An extensive zone of upward motion is located on the WF as well as to the rear, above the unstable area (H41). A distinct area of descending air lies between these zones. As before the upward motion is typical for a Warm Front cloud band.

14 June 1998/18.00 UTC - Vertical cross section; white: isentropes (ThetaE), green thick: vertical motion (omega) - upward motion, green thin: vertical motion (omega) - downward motion, orange thin: IR pixel values, orange thick: WV pixel values

With help of parameters on isentropic surfaces: Air mass separation

Selection of relevant isentropic surfaces (Fig. H42):

  • 312K: to see what happens within the WF surface in the middle and low part of the zone.
  • 322K: to observe the situation partly directly on top and partly further above the WF surface. (Relative streams on 322K can only be evaluated from the eastward boundary westwards to 56N/24E because of intenive instability below.)

14 June 1998/18.00 UTC - Vertical cross section; white: isentropes (ThetaE), green: relative humidity, orange thin: IR pixel values, orange thick: WV pixel values

Within the frontal zone, the isentropes are inclined downward from 400 to 900 hPa and the relative streams are strongly descending, which is very typical for the lower part of the frontal surface (H43).
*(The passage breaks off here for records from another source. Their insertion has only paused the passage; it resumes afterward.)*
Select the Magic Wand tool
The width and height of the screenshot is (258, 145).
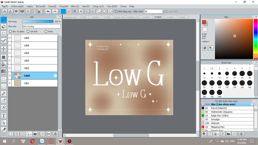tap(4, 93)
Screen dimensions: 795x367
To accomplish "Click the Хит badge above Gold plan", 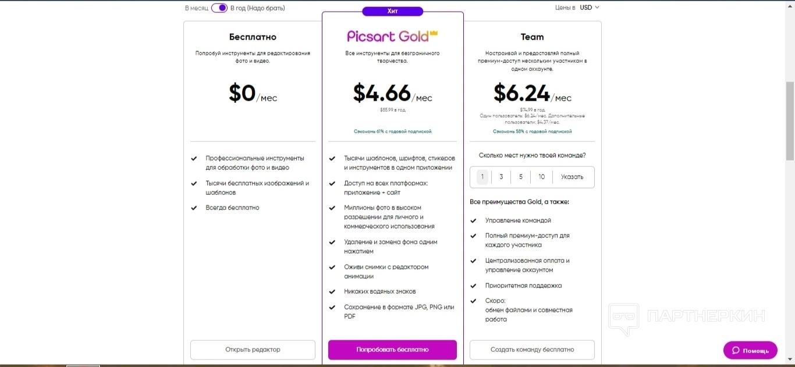I will pos(392,11).
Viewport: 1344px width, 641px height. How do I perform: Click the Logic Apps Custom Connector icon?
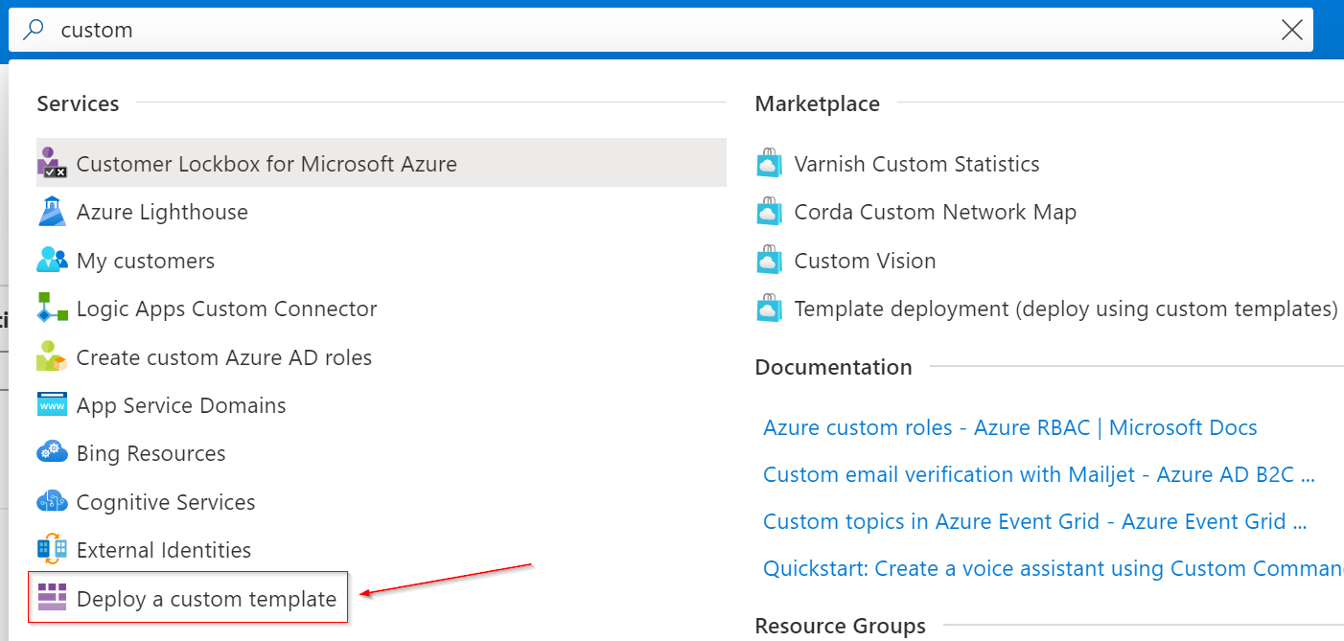[52, 309]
14 June 1998/18.00 UTC - Meteosat IR image; magenta: relative streams 312K, yellow: isobars

In the image below (H44), there is completely different situation above the front: a heavily rising Warm Conveyor Belt over the Baltic States with streamlines turning and sinking again over Finland where the cloudiness ends. Furthermore a relative stream to the south over Romania is connected with the old CCB Occlusion and clearly indicates a different air mass.
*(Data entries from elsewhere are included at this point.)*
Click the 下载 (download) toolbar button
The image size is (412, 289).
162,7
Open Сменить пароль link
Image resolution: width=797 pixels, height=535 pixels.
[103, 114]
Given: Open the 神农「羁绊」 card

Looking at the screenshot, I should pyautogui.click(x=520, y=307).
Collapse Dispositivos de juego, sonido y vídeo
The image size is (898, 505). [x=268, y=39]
14 June 1998/18.00 UTC - Meteosat IR image; magenta: relative streams 322K, yellow: isobars

15 June/00.00 UTC: Frontal diagnosis

Satellite Overview

On 15 June a northward penetration of cloudiness takes place over Finland (Fig. H47). A double structure has developed at the Warm Front system; one part over Poland, Baltic Sea and Sweden, the other over the Baltic States and Finland. The old CCB Occlusion is still well developed. The connection from the Warm Front to the Cold Front is rather unorganized as seen in the cloud structures over the Baltic States and White Russia. The Cold Front becomes more organized over the area from the Ukraine to the Black Sea. There are many thunderstorms observed over Estonia. Notably, there is no precipitation in the downstream parts of the two cloud shields.
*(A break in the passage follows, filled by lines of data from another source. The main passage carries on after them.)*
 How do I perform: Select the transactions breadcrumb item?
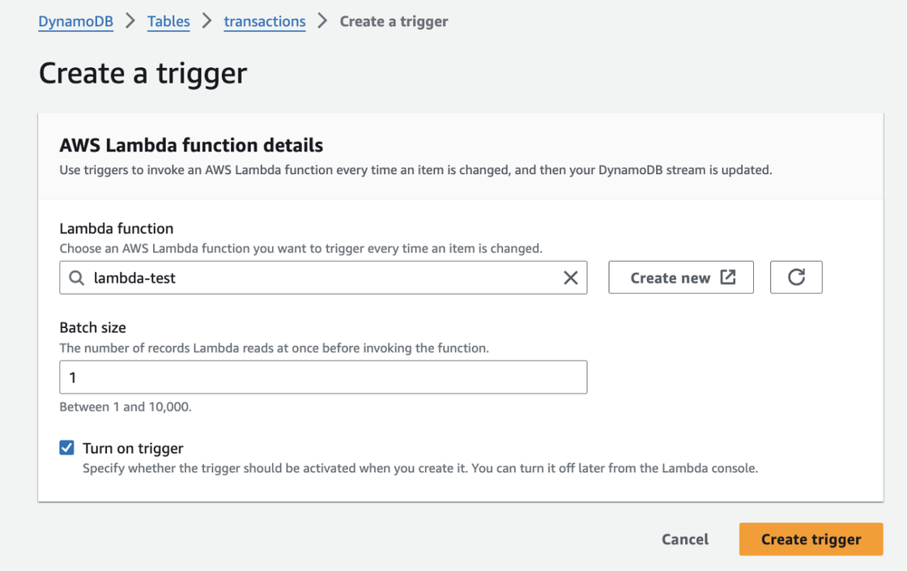pos(264,22)
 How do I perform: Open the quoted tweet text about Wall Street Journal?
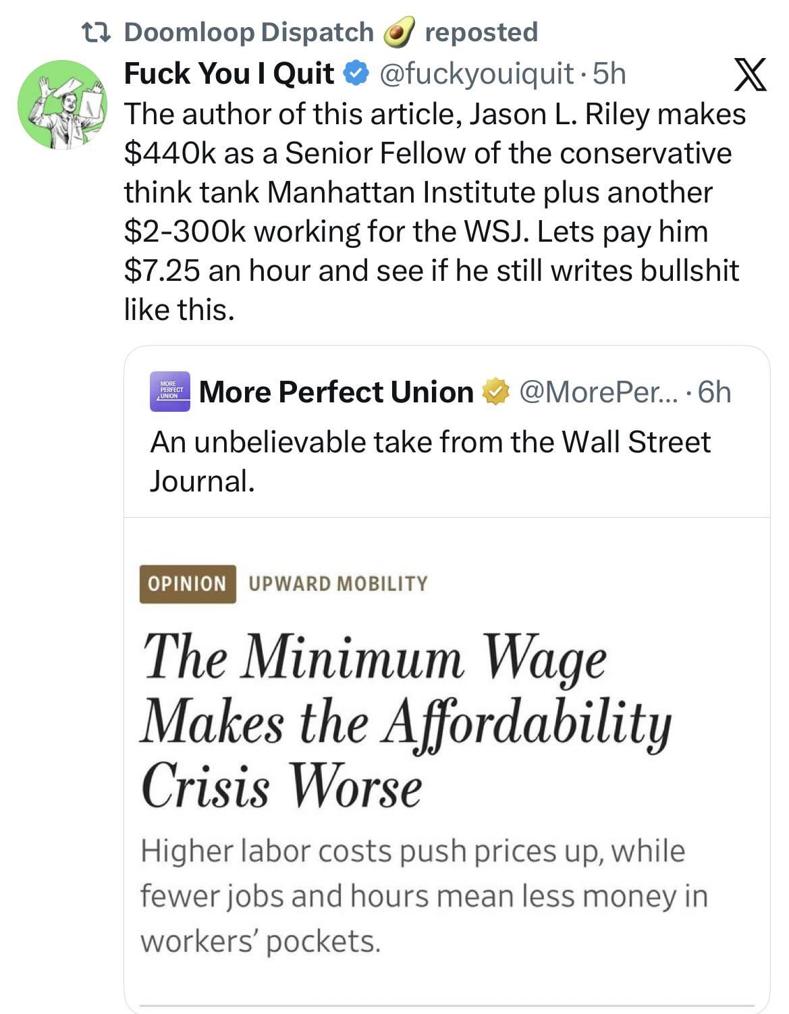point(430,462)
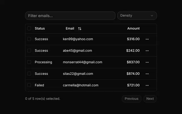Open actions menu for monserrat44@gmail.com
Screen dimensions: 182x114
click(147, 62)
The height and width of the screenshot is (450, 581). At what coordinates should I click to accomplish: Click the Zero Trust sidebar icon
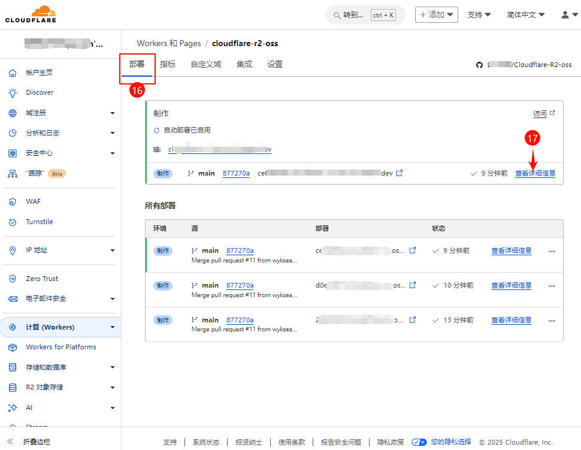coord(13,279)
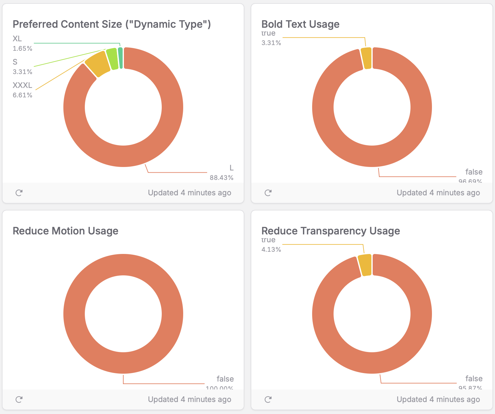Select the L 88.43% label
The width and height of the screenshot is (495, 414).
coord(222,173)
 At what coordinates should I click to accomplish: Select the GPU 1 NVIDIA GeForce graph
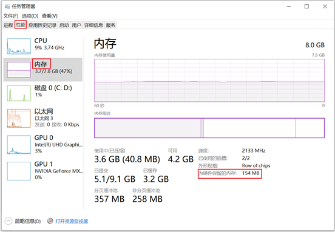click(19, 171)
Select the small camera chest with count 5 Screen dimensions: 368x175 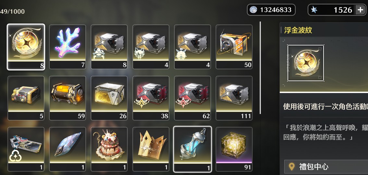(x=26, y=98)
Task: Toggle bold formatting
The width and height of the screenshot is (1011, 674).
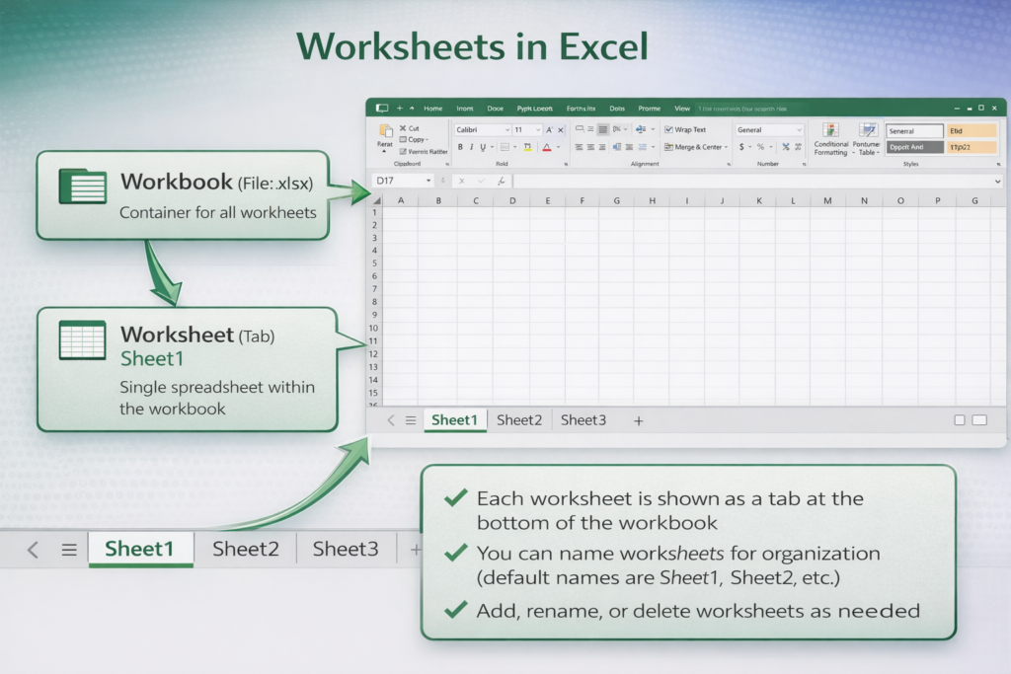Action: pos(459,147)
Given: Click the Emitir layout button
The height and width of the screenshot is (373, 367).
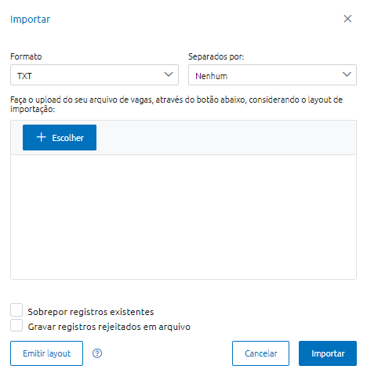Looking at the screenshot, I should (46, 353).
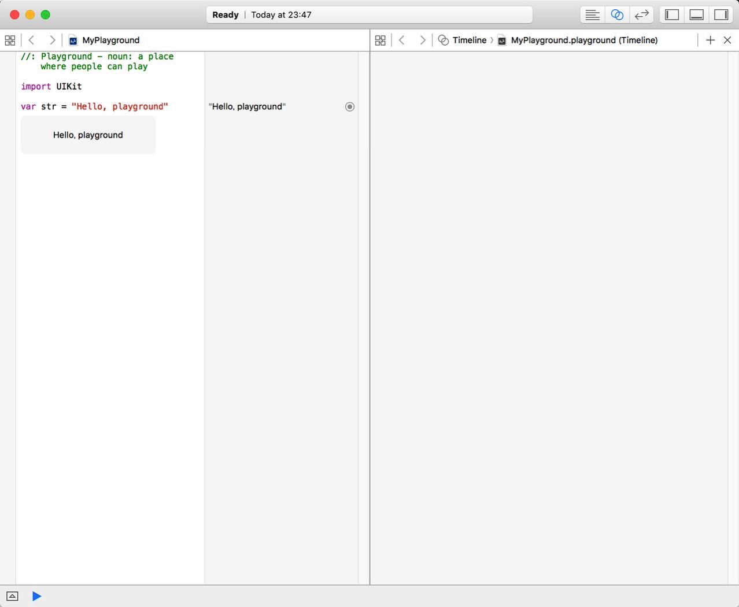
Task: Toggle the bottom Debug area panel
Action: 696,15
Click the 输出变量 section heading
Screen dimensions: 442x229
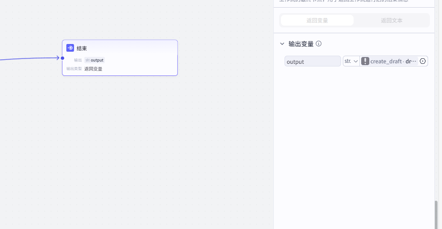301,44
15 June 1998/00.00 UTC - Meteosat IR image; weather events (green: rain and showers, blue: drizzle, cyan: snow, red: thunderstorm with precipitation, purple: freezing rain, orange: hail, black: no actual precipitation or thunderstorm with precipitation)

Parameters on isobaric surfaces

Compared to earlier water vapour images, there has been westward movement of the dark WV band in Fig. H48. A sharp boundary between tropospheric and stratospheric air is evident over Sweden. The eastward shift of zero line of shear vorticity at 300 hPa could again be a model error.

15 June 1998/00.00 UTC - Meteosat WV image; red: height of PV=2 units, black: shear vorticity 300 hPa

In Fig. H49 the surface low is still associated with the rather chaotic cloud structures of the Cold and Warm Front bands. The double structure of the Warm Front Band results from two different parts of the upper level stream, caused by the Upper Level Low over Romania.

15 June 1998/00.00 UTC - Meteosat IR image; red: height contours 1000 hPa, green: height contours 500 hPa

The Warm Front Band stretching from the Baltic States to Finland shows distinct frontal character in every aspect: thickness gradient, TFP and WA (Fig. H50). The cloud structures from Poland to Sweden belong more to the upper level stream and are without a distinct front character.

15 June 1998/00.00 UTC - Meteosat IR image; blue: thermal front parameter (TFP) 500/850 hPa, green: equivalent thickness 500/850 hPa, red: temperature advection - CA 1000 hPa

Vertical Cross Sections

The vertical cross section line is perpendicular to the Warm Front over Finland and the Baroclinic Boundary over Norway. The orientation crosses the Warm Front from east to west (Fig. H51).

15 June 1998/00.00 UTC - Meteosat IR image; position of vertical cross section indicated

Isentropes and satellite pixel values:

Very distinct Warm Front Band with very unstable air within and in the rear can be seen in Fig. H52. Broad IR and WV pixel value peaks are associated with both systems. The second IR peak is situated around station 01241 in front of the very steep zone of high gradient of isentropes. It corresponds to the Norwegian Baroclinic Boundary.

Temperature advection:

There is distinct WA within the WF zone from the surface up to 300 hPa (Fig. H52). There is also WA in the unstable area in front of it up to 650 hPa with CA above - a typical distribution for instability. There is only very weak WA over Norway associated with the Baroclinic Boundary.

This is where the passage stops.